А изначально, кроме трех жилых комнат и широкого коридора, у нас была еще большая кухня с туалетом и огромной ванной комнатой. Вот ее-то после войны дед по собственной инициативе отдал на свою голову одному профсоюзному работнику Степику, вьехавшему в нее со своей женой Шурой. Это сразу превратило нашу отдельную квартиру в коммунальную с общей кухней и уборной и со всеми прочими связанными с этим неприятностями, не исключая доносов в соответствующие органы.
И этот был одним из первых...
– Откуда ты знаешь, что она арестована? – спросила дедушку мама.
– Час назад мне позвонила на работу ее сотрудница Кира из лаборатории и сказала, что об аресте Доры уже знают на заводе.
После этого известия мама вдруг преобразилась. Из сраженной несчастьем слабой женщины она на глазах превратилась в сильного делового человека.
– А ну-ка, нечего тут нюни распускать. Завтра у нас может быть обыск, надо действовать. Женя, идем со мной, – приказала она.
Мы стали вытаскивать из буфета наши многочисленные сьестные запасы, приготовленные к отправке на дачу. Положили их в сумки и, как только стемнело, потащили к уличной уборной.
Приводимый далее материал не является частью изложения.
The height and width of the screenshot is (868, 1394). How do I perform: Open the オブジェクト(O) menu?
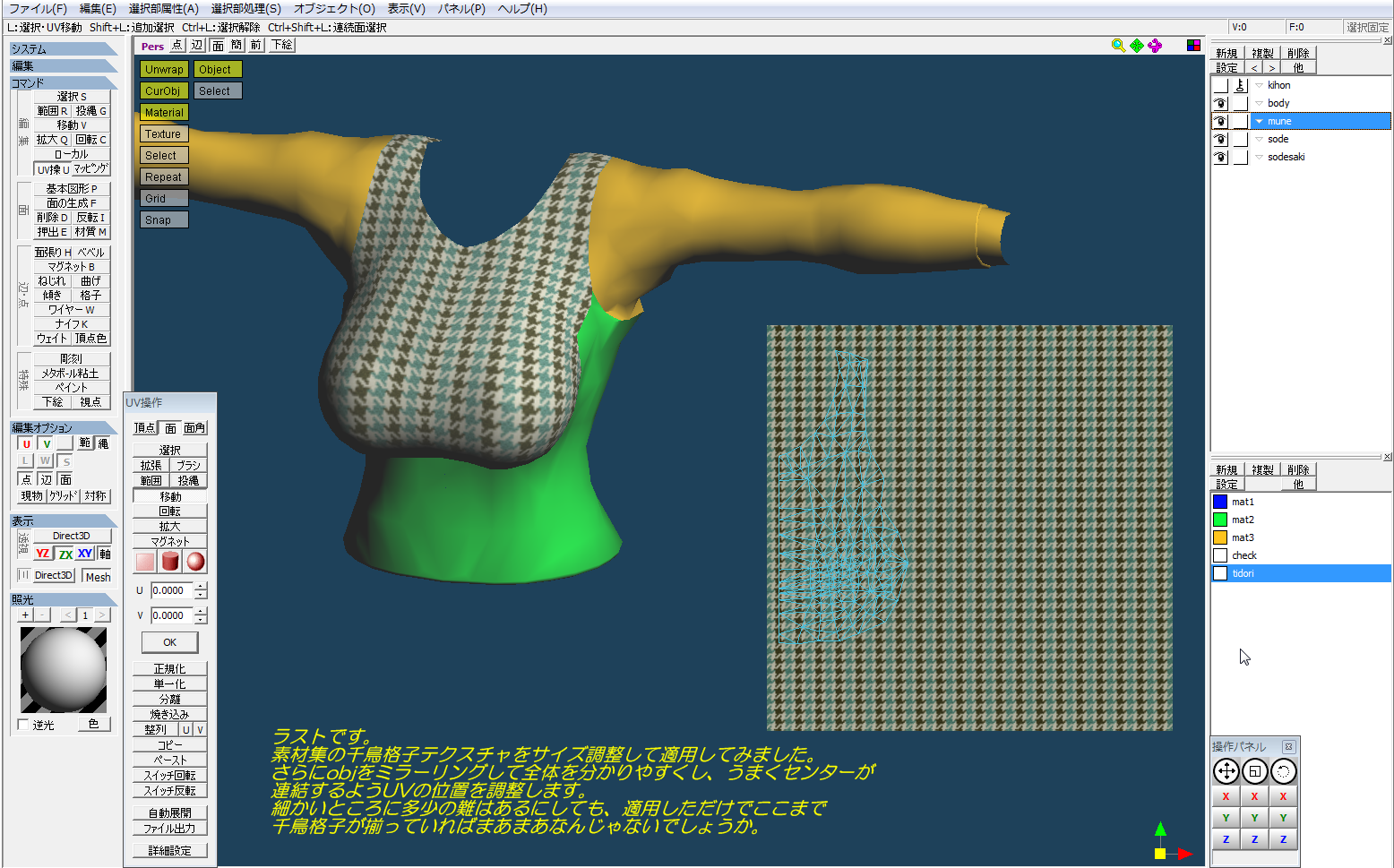point(334,8)
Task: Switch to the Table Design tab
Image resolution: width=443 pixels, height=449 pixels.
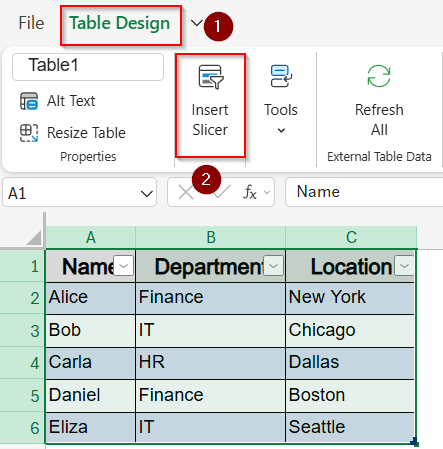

Потом, чтобы никто не видел, по одному входили в кабинку и запирались. В зловонную жижу полетели килограмовые бумажные пакеты и полотняные мешочки с вермишелью, гречкой, манкой, сахаром, лапшой. Пуская фонтаны коричневых брызг, глухо шлепались в воду консервные банки со свиной тушонкой, бычками в томате и сгущенным молоком.
После того, как мы пришли домой, мама переоделась, порылась в комоде, нашла бабушкины документы и направилась к двери.
– Пойду на Лубянку, может, что-нибудь узнаю, – сказала она и ушла.
Мы прождали ее до 2 часов ночи. Можно представить себе, как тяжело дались нам эти мучительно долгие часы.